We help brands understand how the world feels about them online. I use this second line to store superfluous words.
Give me a quick overview of your background?
I’m from Galway on the west coast of Ireland where I completed my Ph.D. and post-doc at NUI Galway’s DERI institute, the world’s largest semantic web research institute which recently co-founded the Ireland-wide INSIGHT big data research centre. As part of my research I was lucky enough to collaborate on attachment as a visiting researcher with other internationally leading research teams at Stanford University, University of Innsbruck and Seoul National University.
During this time, I gained a specialisation around the combination of Machine Learning and Semantic technologies. I also realised that I prefer to build innovative new technology rather than write papers about it. So in 2010, I moved into applied research with SAP where I led a research team building new analytics technology for SAP’s Business Intelligence products. Here I learned about scalability, best practices like agile, and productisation: how to build scalable products rapidly rather than prototypes.
What is your vision for Adoreboard?
We are implementing a vision we call Concept Marketing. A concept here could most obviously be a brand, it’s subsidiaries and competitors, and their products and services. We identify what emotions are being expressed about concepts online, and present it in ways that allow marketers to take action. Marketing around concepts allows a brand to identify and connect their messaging to what is being talked about by both the general public on social media and domain experts e.g. in news or blog articles.
While we have a laser-like focus on delivering value for brands, Concept Marketing allows for a broader vision for common sense concepts too. Politicians can use it to connect to the voting population on important or emotive issues like fracking. Public health workers we have talked to are keen to use it to track uptake around public health campaigns on issues such as smoking. We envision Adoreboard as the household, go-to name for tracking emotion. For example, people can track and compare the mood expressed about events such as the UK budget and even global events like the 2014 FIFA World Cup. We have a bold vision to deliver genuinely useful analytics for everybody.

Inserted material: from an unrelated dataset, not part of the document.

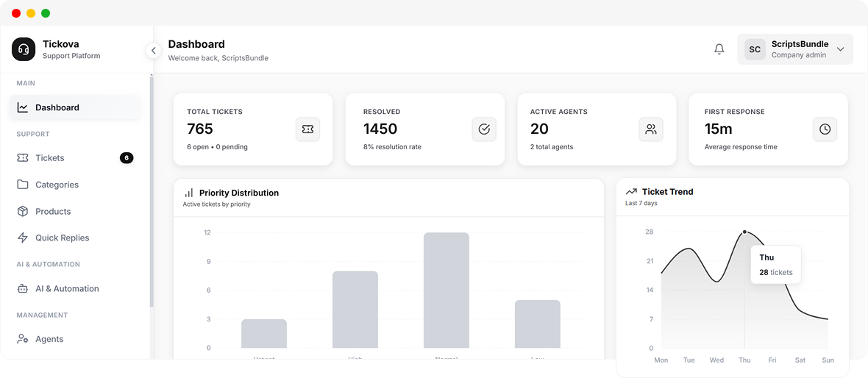Viewport: 868px width, 378px height.
Task: Open the Products sidebar item
Action: tap(53, 211)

What trends do you see in big data and text analysis?
The most exciting trend is the democratisation of the Web. Vast and valuable public knowledge bases, like Wikipedia, are now available and are increasingly interlinked. Crowdsourcing approaches to building and curating these knowledge bases are a particularly interesting trend. These initiatives enable the kinds of big data and text analysis that we could only dream about a few years ago. For an analytics startup, this means access to training datasets for creating and improving algorithms that were previously infeasible. More importantly, for a poverty-stricken population it means free access to the most powerful educational tool in history. Access to a mobile phone can now mean access to the sum of all human knowledge ever recorded.

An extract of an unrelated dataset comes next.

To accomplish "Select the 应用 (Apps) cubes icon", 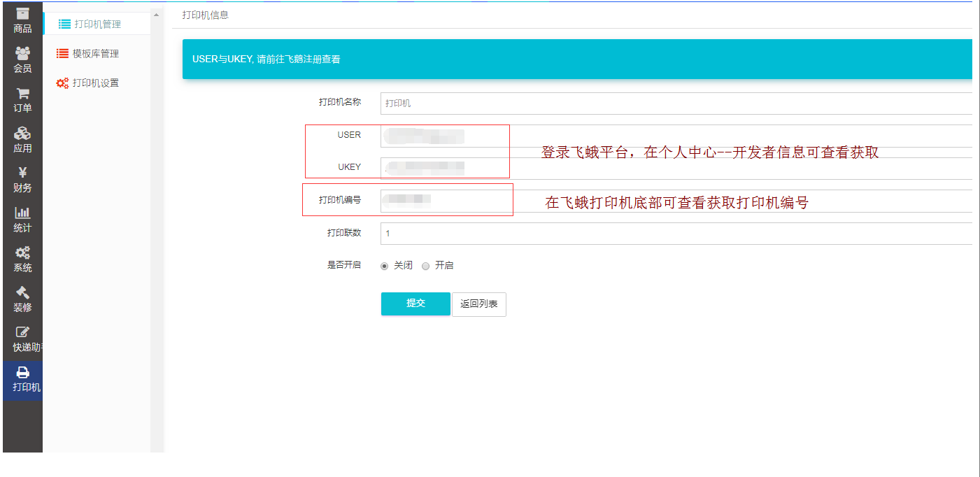I will click(x=22, y=133).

Ownership of the Web will increasingly become a battleground in the coming years. Especially when you contrast moves by large corporations to silo and restrict access with Tim Berners-Lee’s (commonly credited as the inventor of the Web) recent call to arms to make access to the Web a basic human right under UN convention. I believe ‘good’ will prevail in that the Web will remain unbowed and free for all. It will be interesting for those of you on the sidelines to watch as lawyers and politicians in particular are going to need to read up on their technology to avoid not just embarrassment but genuine controversy in the face of an increasingly tech-savvy, empowered and globally-unified public.

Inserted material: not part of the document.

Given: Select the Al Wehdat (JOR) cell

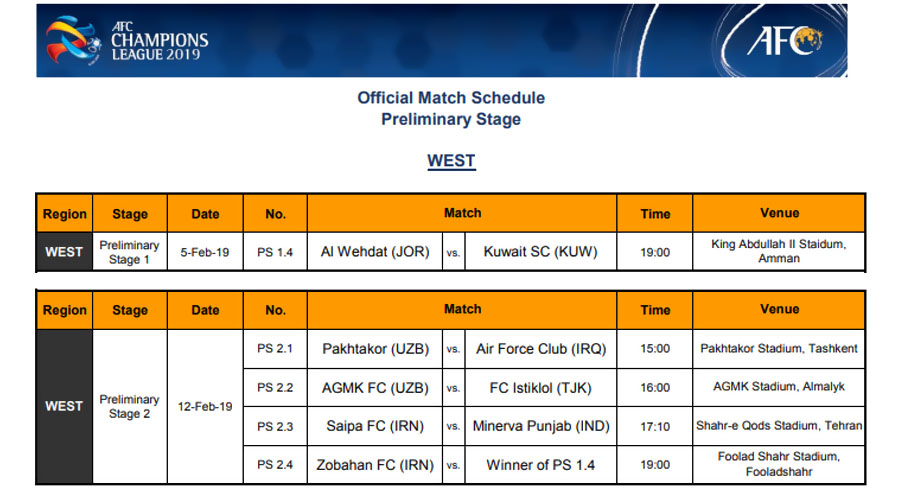Looking at the screenshot, I should 375,252.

Agile and lean development are the big start-up buzz words – how does Adoreboard approach this?
We approach agile by prioritising what user stories we will deliver next based on how much business value that will provide to our customers. We approach lean development by explicitly not expending resources on lower value stories. From day one, we have included potential customers in the product design lifecycle. We have reached out to our substantial network of contacts in the marketing world and have done the legwork to make it easy for them to help us understand their needs. The result is one of our prize assets: what is known as a user story tree which we have elicited from our customers and cultivate during regular “story time” sessions that identify and add value to overlapping themes and commonly encountered pain points.
As engineers at Adoreboard, we do not play with the latest tech just for the sake of it: everything we do is connected back to the user’s story. Even necessary infrastructural changes “under the hood” are tied back to how that improves life for the customer in measurable quantities like time and money. Agile and lean methodology are not buzzwords to us, they are what we live and die by.
Tell us two things we might not know about you?
I enjoy rugby and played with Belfast Harlequins 4th XV until 2013 when I signed off with a McCambley Cup winning performance at Ravenhill stadium. I played at 13, the same position as Ireland’s legendary Brian O’Driscoll! I also have a hobby in game development.